Allez-vous placer votre mandat sous le signe de la lutte contre les darkpool, ces plateformes d'échanges non transparentes, et le trading à haute fréquence ?
Nous nous sommes battus à Bruxelles pour privilégier le passage d'un maximum de transactions sur des marchés et plateformes où il existe une transparence pré trade et post trade. La version de la directive MIF 2, adoptée récemment par le Parlement européen, tient un peu plus compte de ces préoccupations même si des divergences demeurent, notamment sur les dérogations à la transparence pré négociation. Un texte européen est toujours le résultat d'un compromis. Au sujet du trading à haute fréquence, il faut bien dire que nous n'avons pas la même appréciation de cette pratique que beaucoup de nos partenaires européens. Ceux-ci estiment que ces transactions accroissent la liquidité et par là même réduisent les écarts de prix lors de la fixation des fourchettes. Ils sont donc très favorables à son essor. De notre côté, nous sommes plus circonspects sur la réalité de ces « avantages » et voyons plutôt l'impact négatif en termes d'intégrité des marchés et, bien sûr, de stabilité après de trop fameux exemples de type flash crash. Nous avons fini par marquer des points dans le projet de directive, avec l'adoption de mesures de régulation techniques qui vont permettre de limiter les excès du trading à haute fréquence.

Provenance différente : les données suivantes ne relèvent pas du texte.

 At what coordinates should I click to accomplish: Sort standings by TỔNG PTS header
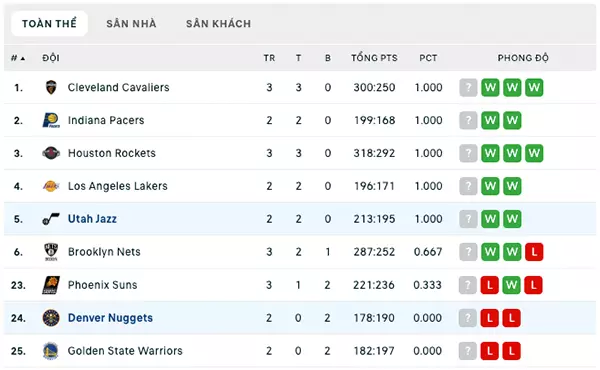click(x=374, y=58)
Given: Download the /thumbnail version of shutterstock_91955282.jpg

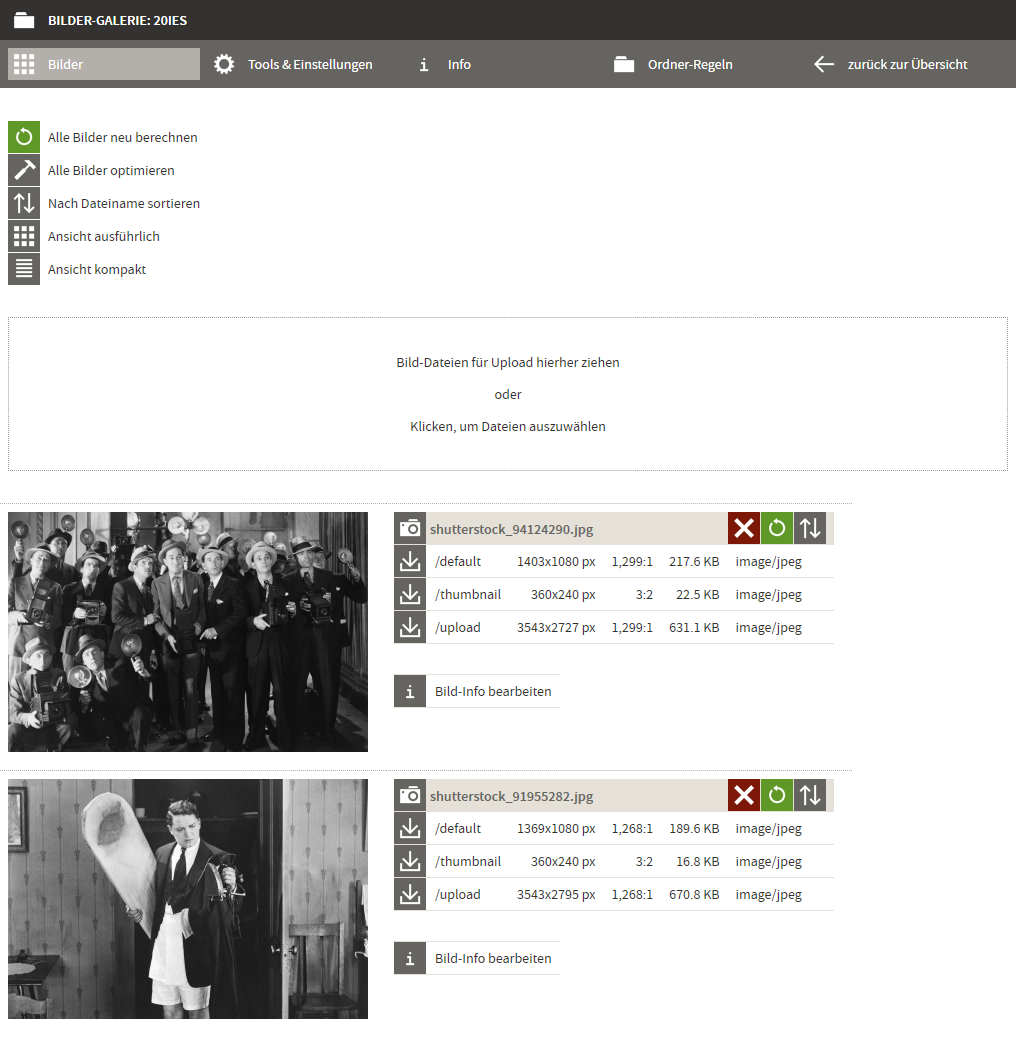Looking at the screenshot, I should pyautogui.click(x=410, y=861).
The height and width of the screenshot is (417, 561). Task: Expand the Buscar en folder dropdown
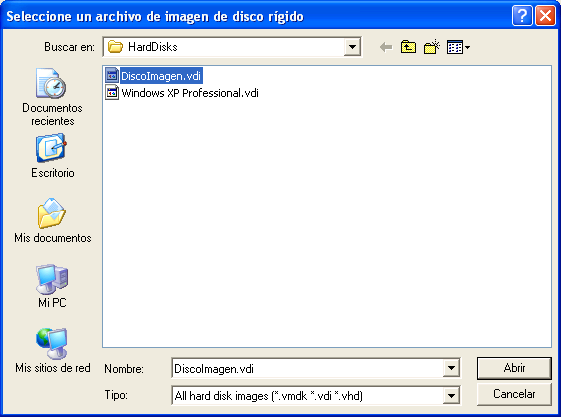coord(352,47)
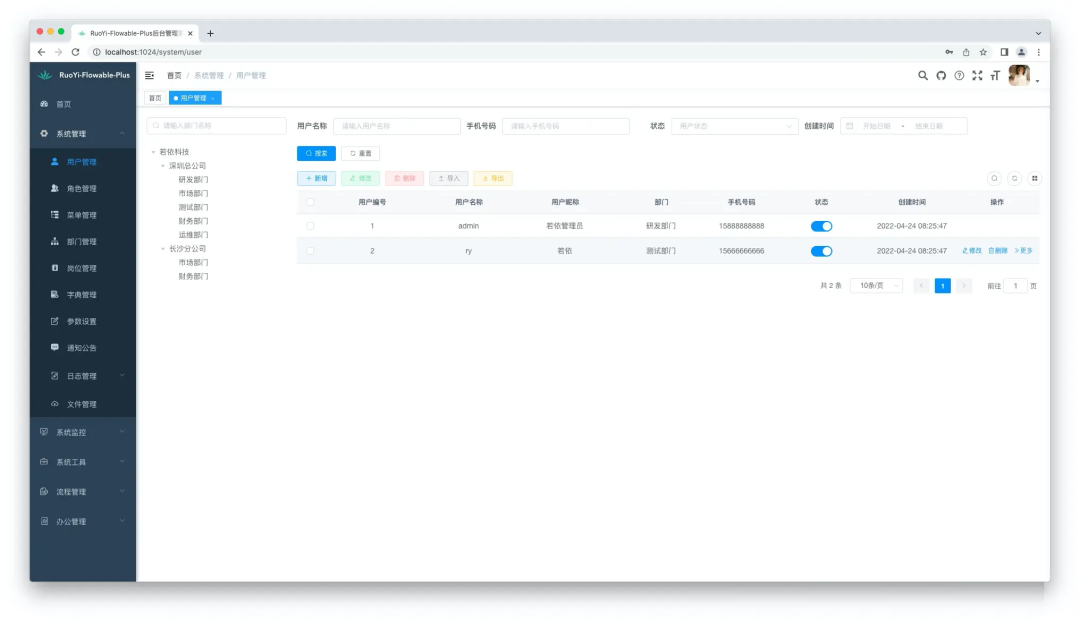Open the header search magnifier icon
This screenshot has width=1080, height=621.
click(923, 76)
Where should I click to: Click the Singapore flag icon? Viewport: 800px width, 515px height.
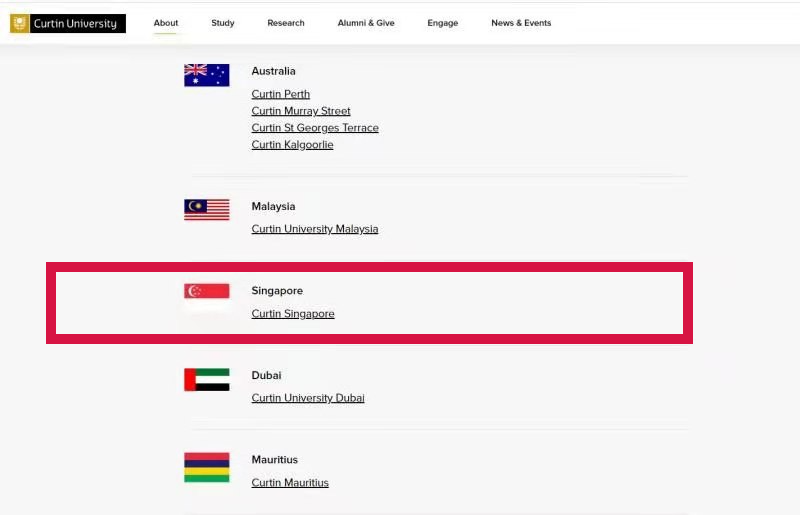(x=206, y=291)
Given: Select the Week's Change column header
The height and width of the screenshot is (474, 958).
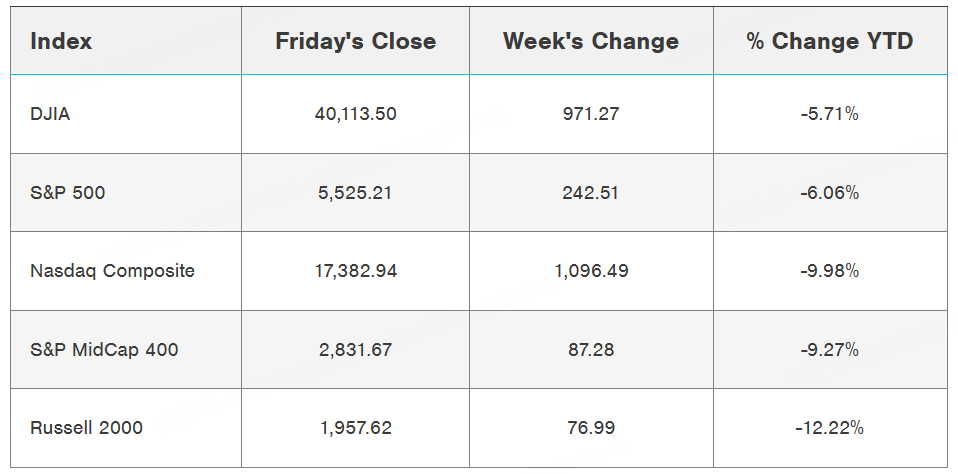Looking at the screenshot, I should tap(590, 41).
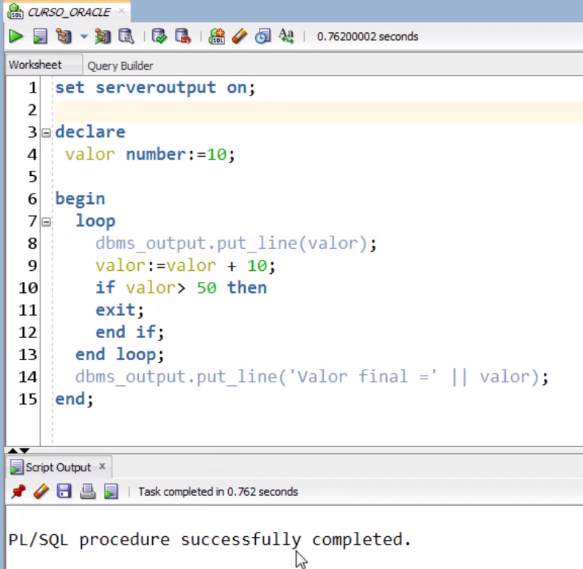
Task: Clear worksheet with the eraser icon
Action: 239,36
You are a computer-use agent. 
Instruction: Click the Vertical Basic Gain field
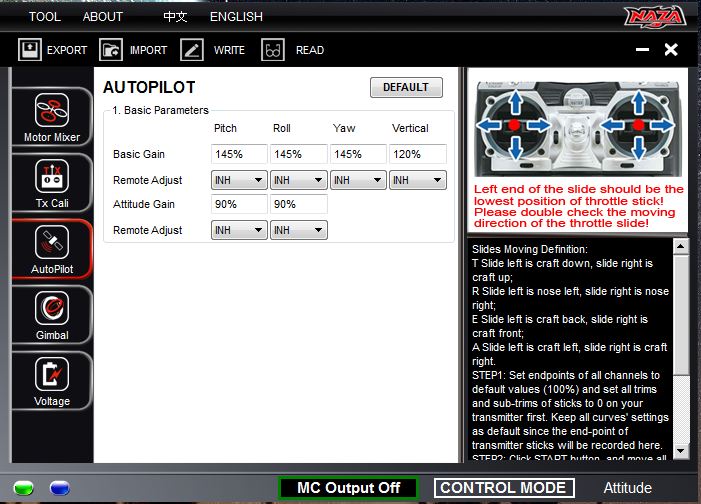pyautogui.click(x=417, y=154)
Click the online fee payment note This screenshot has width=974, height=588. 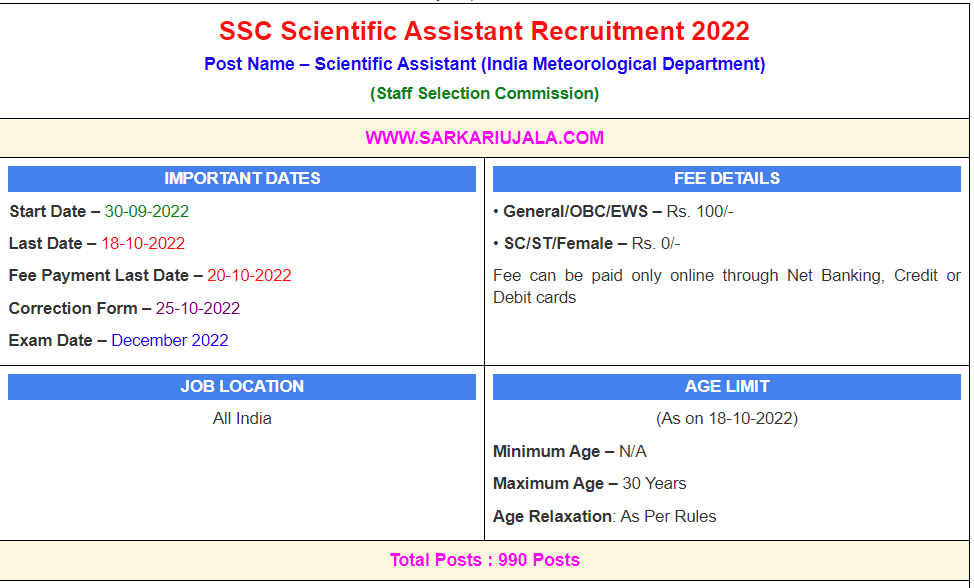coord(726,286)
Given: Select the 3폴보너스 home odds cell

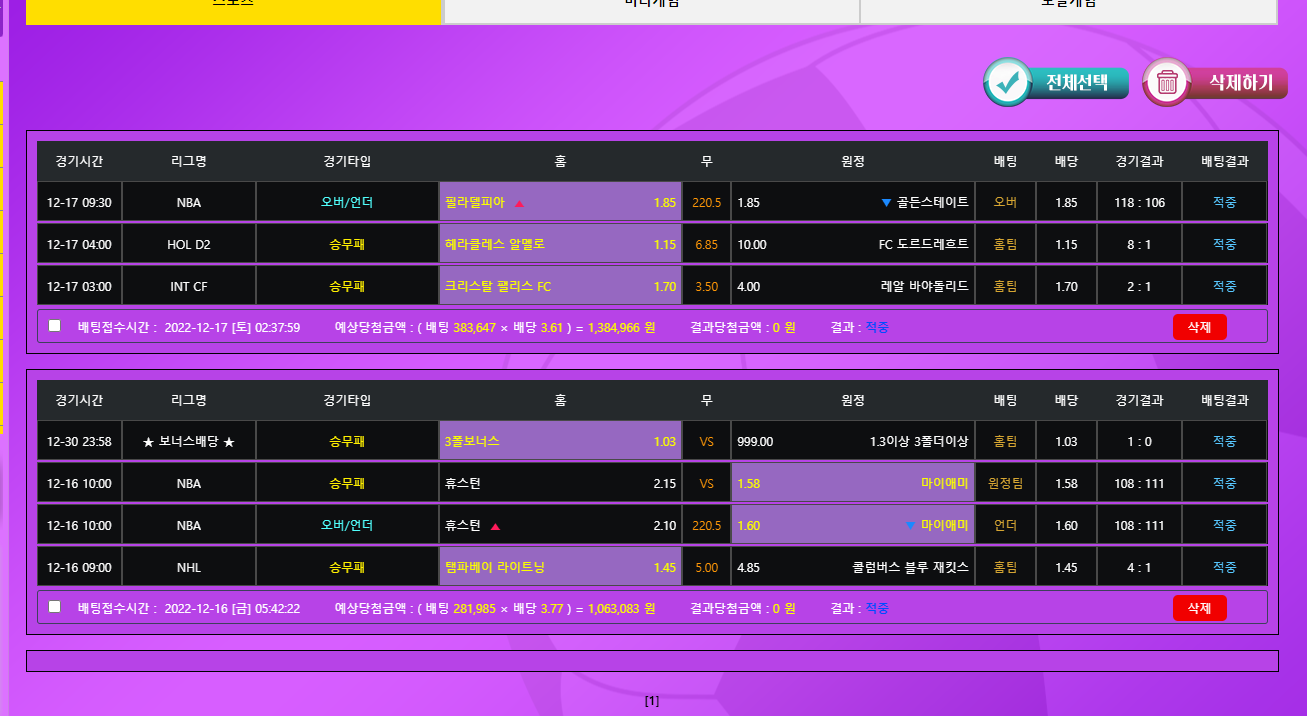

Que pensez vous de la réforme bancaire à la française ?
Je ne partage pas l'idée d'une banque commerciale vertueuse et d'une banque d'affaire turpide. Mais il est clair qu'il nous faut limiter les risques que des banques pourraient prendre pour compte propre alors qu'elles disposent de dépôts importants de la clientèle. En même temps, nous avons la chance de disposer en France d'acteurs de taille internationale présents sur l'ensemble des métiers bancaires. C'est un atout pour l'économie qu'il faut conserver. C'est pourquoi le choix du gouvernement pour un schéma de filialisation de certaines activités de marché me paraît réaliste.